Une guitare nerveuse, un archet qui griffe le silence et cette voix, à la fois funambule et impitoyable. Avec le titre « Take me as i am », Mary Middlefield ne propose pas seulement une chanson, elle impose une identité. Tiré de son deuxième album Will You Take Me As I Am?, ce morceau agit comme une déflagration de sincérité dans le paysage indie-rock helvétique.
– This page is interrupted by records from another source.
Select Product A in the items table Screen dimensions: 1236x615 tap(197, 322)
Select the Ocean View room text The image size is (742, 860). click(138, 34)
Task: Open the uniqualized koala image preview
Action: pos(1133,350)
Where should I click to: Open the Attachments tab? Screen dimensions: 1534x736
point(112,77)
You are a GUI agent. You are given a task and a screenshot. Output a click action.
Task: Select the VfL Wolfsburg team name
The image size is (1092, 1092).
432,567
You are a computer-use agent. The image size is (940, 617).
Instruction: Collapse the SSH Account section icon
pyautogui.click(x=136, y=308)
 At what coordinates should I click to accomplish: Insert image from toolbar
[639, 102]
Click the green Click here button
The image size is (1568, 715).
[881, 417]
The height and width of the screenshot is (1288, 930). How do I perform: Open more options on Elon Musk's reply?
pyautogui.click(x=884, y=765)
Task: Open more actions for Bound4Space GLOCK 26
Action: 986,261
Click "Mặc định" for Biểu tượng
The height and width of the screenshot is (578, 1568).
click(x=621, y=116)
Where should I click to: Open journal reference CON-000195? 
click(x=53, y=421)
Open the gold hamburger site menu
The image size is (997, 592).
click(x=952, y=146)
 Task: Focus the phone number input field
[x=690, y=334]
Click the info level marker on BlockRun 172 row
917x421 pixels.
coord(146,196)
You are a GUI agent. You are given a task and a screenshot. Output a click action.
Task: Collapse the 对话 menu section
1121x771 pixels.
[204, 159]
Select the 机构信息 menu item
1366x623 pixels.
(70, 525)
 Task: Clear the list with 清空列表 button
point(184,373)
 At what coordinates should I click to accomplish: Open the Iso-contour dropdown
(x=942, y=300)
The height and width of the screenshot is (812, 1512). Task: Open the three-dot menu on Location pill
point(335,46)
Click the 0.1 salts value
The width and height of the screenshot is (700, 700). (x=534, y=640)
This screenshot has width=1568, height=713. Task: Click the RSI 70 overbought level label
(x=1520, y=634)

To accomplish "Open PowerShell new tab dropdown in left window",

Ancienne prodige du violon classique, l’artiste lausannoise réussit la prouesse de marier la précision du conservatoire à la fureur des amplis saturés. Cette dualité organique définit l’ADN du titre : une ligne de basse pulsionnelle soutient des arrangements de cordes dramatiques, créant une tension qui rappelle les meilleures heures de Phoebe Bridgers ou de PJ Harvey. La production, signée par le label The Orchard, préserve chaque souffle, chaque fêlure, rendant l’écoute presque intrusive.
Thématiquement, l’œuvre est une mise à nu brutale. Mary Middlefield y explore ce besoin viscéral de validation, cette peur de disparaître si l’on n’est pas « choisi ». Pourtant, loin d’être une plainte, le refrain sonne comme un acte d’indépendance radical. « Prends-moi telle que je suis » devient un ultimatum adressé à l’autre, mais aussi à soi-même.
Saluée par la BBC Radio 6 et Wonderland, l’artiste confirme ici son statut de révélation. Ce morceau est le portrait d’une musicienne qui a cessé de demander la permission pour exister. Une chronique du désordre amoureux, nécessaire et magnifiquement sauvage.